Ces attaques contre les journalistes couvrant Gaza sont loin d’être des cas isolés. Ils participent d’une stratégie savamment montée pour rendre invisible le génocide actuellement en cours à Gaza, dénonce l’organisation de défense des journalistes Reporters Sans frontières (RSF).
Plus de 170 journalistes tués en un an
Au 9 octobre 2024, 176 journalistes ont été tués à Gaza selon le décompte du bureau des médias des autorités palestiniennes à Gaza.
“Le massacre des journalistes à Gaza doit cesser. L’élimination par l’armée israélienne des journalistes de Gaza, plus de 130 en moins d’un an, risque d’imposer un black-out médiatique complet sur l’enclave verrouillée”, s’indignait, le 29 septembre dernier, le Directeur général de RSF, Thibaut Brittin.
“Ces attaques, soulignait-il, ne visent pas seulement la presse en Palestine, mais aussi le droit du public, partout dans le monde, à recevoir une information fiable –libre, indépendante et pluraliste– en provenance de l’une des zones de conflit les plus observées de la planète”.
Cette campagne de l’armée israélienne contre les journalistes couvrant Gaza avait commencé par le bombardement du 13 octobre 2023 dans le Sud-Liban. Un journaliste de Reuters avait été tué et six reporters, blessés dont deux de l’Agence France-Presse. Une enquête menée par l’AFP avait désigné l’armée israélienne comme responsable de ces agissements.
Les organisations de défense des journalistes décrivent Israël comme étant “l’une des plus grandes prison pour journalistes” du fait de la campagne militaire à Gaza. En novembre 2023, le syndicat des journalistes palestiniens dénombrait une quarantaine d’hommes des médias retenus dans les geôles israéliennes.
Dans cette campagne de musellement de la presse couvrant Gaza, Al-Jazeera a payé un lourd tribut. Outre l’interdiction et la fermeture de ses bureaux en Israël en mai 2023, pour des “raisons de sécurité”, les locaux de la chaîne qatarie ont été fermés à Ramallah pour une durée de 45 jours, le 22 septembre dernier.
Rédactions détruites
En sus des attaques contre les journalistes, les rédactions sont également dans le collimateur de l’armée israélienne. Le bureau de l’AFP à Gaza a été gravement endommagé, le 2 novembre 2023, par des tirs de char israélien, selon une enquête menée par l’AFP et plusieurs médias internationaux, publiée mardi.
Avant cela, l’immeuble de 13 étages abritant notamment les équipes de la chaîne d’information qatarie Al-Jazeera et de l’agence de presse américaine Associated Press (AP) avaient été pulvérisés par plusieurs missiles israéliens.
Aucune accréditation pour couvrir Gaza
Depuis le 7 octobre dernier, l’armée israélienne n’a délivré aucune accréditation pour couvrir Gaza. Les journalistes étrangers et même israéliens ne sont pas les bienvenus.

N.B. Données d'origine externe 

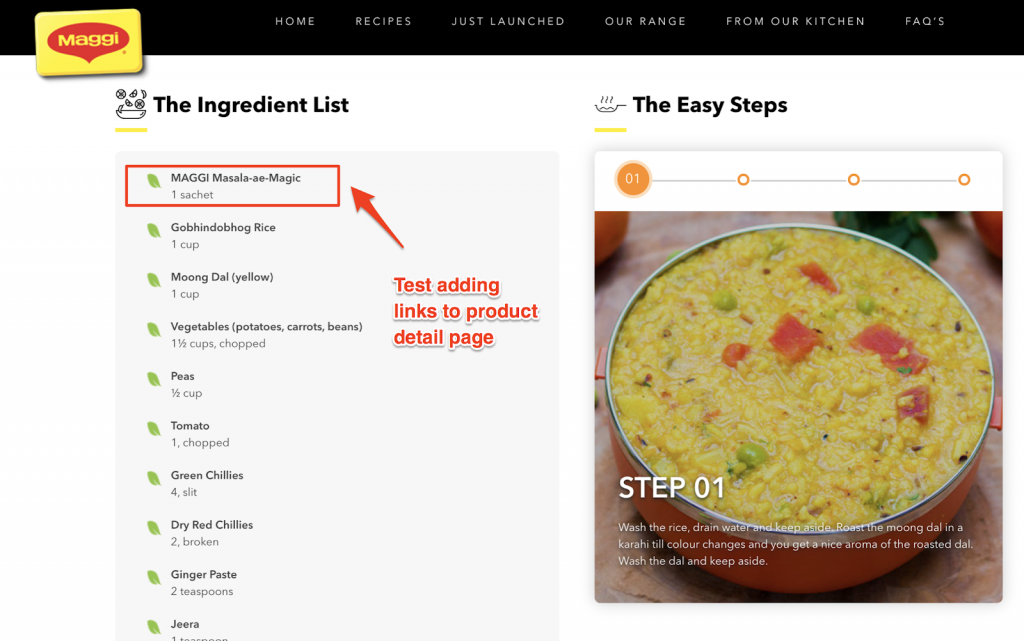Click leaf icon beside Tomato

154,429
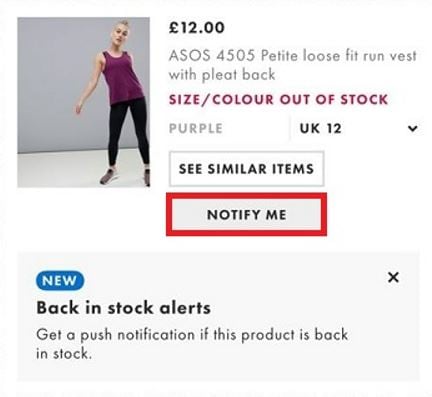Click the NOTIFY ME button
This screenshot has width=432, height=397.
(x=246, y=215)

“En dehors des aspects de guerre et de tous les manques, le problème principal reste bien le fait qu’aucun journaliste étranger ne soit autorisé à se rendre sur place pour documenter cette guerre asymétrique”, se désole au micro de TRT Français Anthony Bellanger, Secrétaire général de la Fédération internationale des journalistes .
Certains analystes déplorent aussi une couverture occidentale biaisée de la guerre qu’Israël impose aux Palestiniens à Gaza. “Le traitement médiatique du conflit est clairement biaisé. À chaque fois qu’un civil israélien est tué, cela fait la une des journaux. Mais quand des milliers de Palestiniens meurent sous les bombes, cela devient une simple statistique“, déplore Richard Wagman, président d’honneur de l’Union juive française pour la paix (UJFP).
Il critique cette manière de traiter l’information, expliquant que ce déséquilibre contribue à fausser la perception du conflit dans l’opinion publique internationale, en renforçant l’idée qu’Israël agit toujours en légitime défense, même dans des situations où il y a une asymétrie évidente dans l’usage de la force.